Principle:Allenai Open instruct Checkpoint Saving
| Knowledge Sources | |
|---|---|
| Domains | Machine Learning, Distributed Systems, MLOps |
| Last Updated | 2026-02-07 00:00 GMT |
Overview
Checkpoint saving is the process of persisting model weights, tokenizer files, and generation configuration to disk during and after training, with special handling for distributed training and parameter-efficient fine-tuning.
Description
Training large language models can take hours to days. Without checkpointing, a hardware failure, preemption, or bug would require restarting from scratch. Checkpoint saving provides fault tolerance and also produces intermediate model snapshots that can be evaluated or used for downstream tasks.
Checkpoint saving in distributed training is more complex than single-GPU training because:
State dict gathering: In distributed training (e.g., with DeepSpeed ZeRO), model parameters are sharded across multiple GPUs. Saving requires gathering the full state dict to a single process. HuggingFace Accelerate's get_state_dict() handles this, but the wrapped model (not the unwrapped one) must be used to get the complete state dict.
Main process saving: Only the main process (rank 0) should write to disk to avoid file conflicts. Other processes may have state_dict = None when using DeepSpeed ZeRO.
LoRA adapter saving: When using LoRA, only the adapter weights (not the full model) need to be saved. The PEFT library's save_pretrained() handles this, saving only the small LoRA matrices. This dramatically reduces checkpoint size.
Model attribute saving: For composite models (e.g., PPO models with separate policy and value heads), a specific attribute of the model can be saved by filtering the state dict to only include keys starting with the attribute name.
Generation config: The model's generation configuration must be set correctly before saving, as it affects inference behavior.

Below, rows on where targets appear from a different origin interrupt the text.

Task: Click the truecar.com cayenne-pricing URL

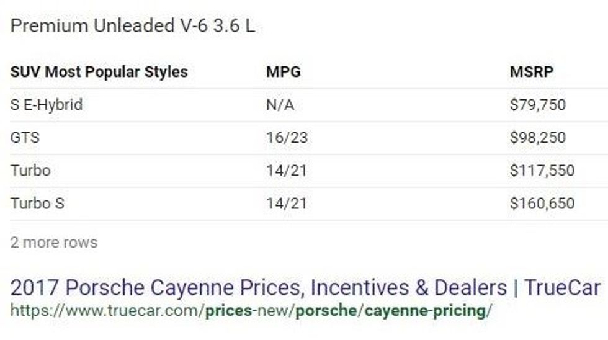Action: pyautogui.click(x=251, y=311)
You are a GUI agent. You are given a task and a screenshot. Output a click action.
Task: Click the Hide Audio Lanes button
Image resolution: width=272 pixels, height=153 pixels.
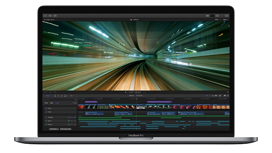click(66, 129)
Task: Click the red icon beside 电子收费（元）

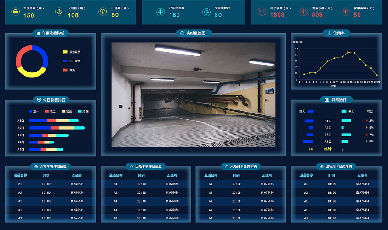Action: coord(262,12)
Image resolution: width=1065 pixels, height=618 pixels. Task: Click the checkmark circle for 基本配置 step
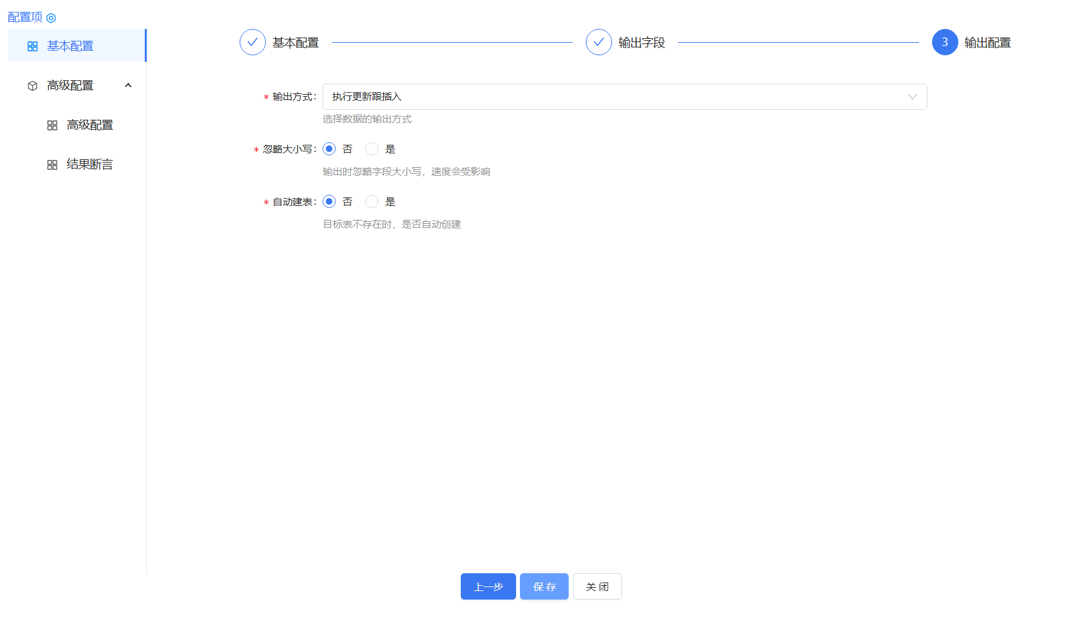pos(253,41)
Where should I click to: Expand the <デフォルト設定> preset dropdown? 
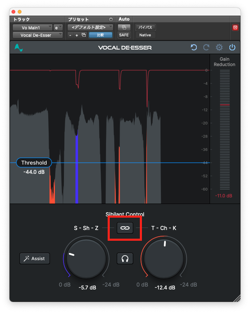coord(90,27)
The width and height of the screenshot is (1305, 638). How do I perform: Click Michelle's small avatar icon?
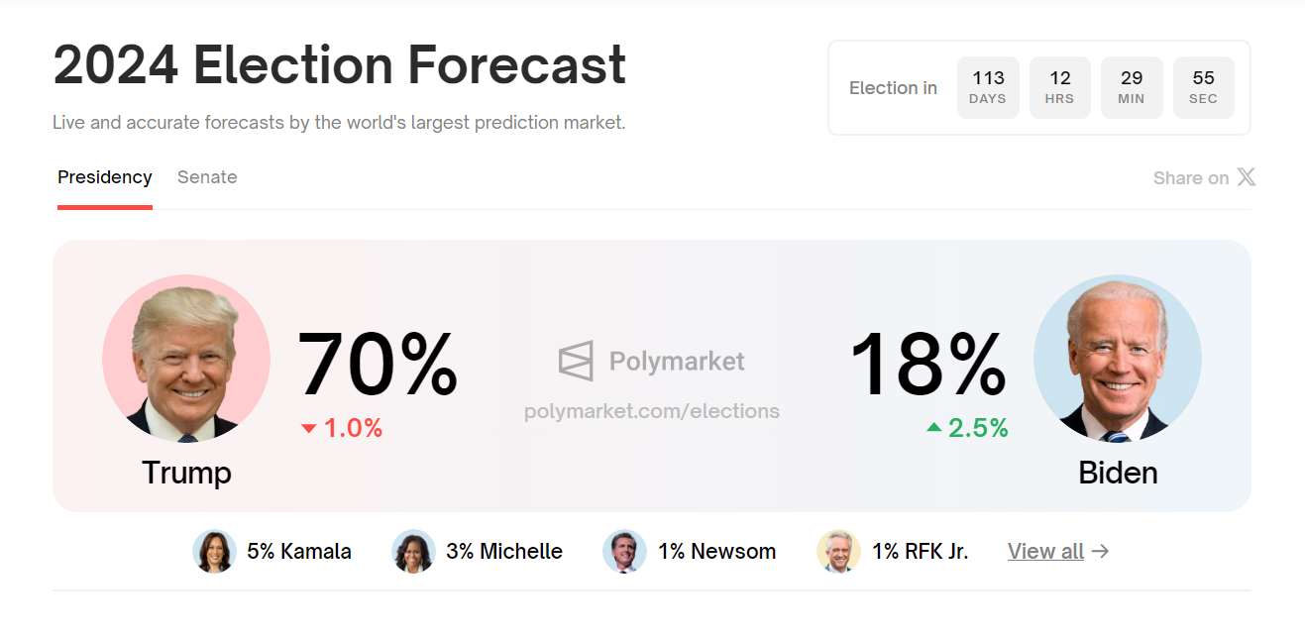pyautogui.click(x=413, y=552)
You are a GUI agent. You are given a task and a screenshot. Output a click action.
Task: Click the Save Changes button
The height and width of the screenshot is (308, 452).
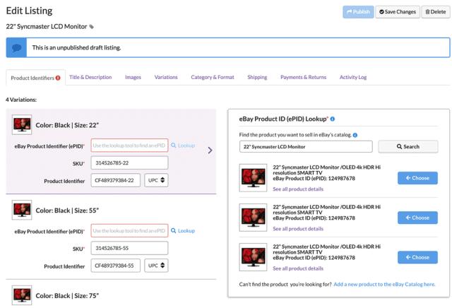[x=396, y=11]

For OLMo models, a specific generation config with two EOS tokens is used.
Tokenizer saving: The tokenizer is saved alongside the model to ensure inference uses the exact same tokenization.
Usage
Use checkpoint saving at regular intervals during training and always at the end of training. Configure the frequency based on the trade-off between disk space and recovery time.
Theoretical Basis
Checkpoint frequency trade-off:
Cost of checkpointing every N steps:
Disk usage = (total_steps / N) * checkpoint_size
Time overhead = (total_steps / N) * save_time
Cost of NOT checkpointing (failure at step T):
Wasted compute = T * cost_per_step
Optimal N minimizes:
E[total_cost] = training_cost + P(failure) * (N/2) * cost_per_step + (total_steps / N) * save_cost
Where P(failure) is the probability of failure during training.
State dict gathering in ZeRO-3:
ZeRO-3 shards parameters across D devices:
device_i holds: params[i * P/D : (i+1) * P/D]
Gathering for checkpoint:
all_gather(params) -> full_params on rank 0
rank 0: save(full_params)
all other ranks: no-op
LoRA checkpoint size:
Full model checkpoint: ~2 * P bytes (bfloat16)
LoRA checkpoint: ~2 * P_lora bytes
For 7B model with rank=64:
Full: ~14 GB
LoRA: ~58 MB (0.4% of full)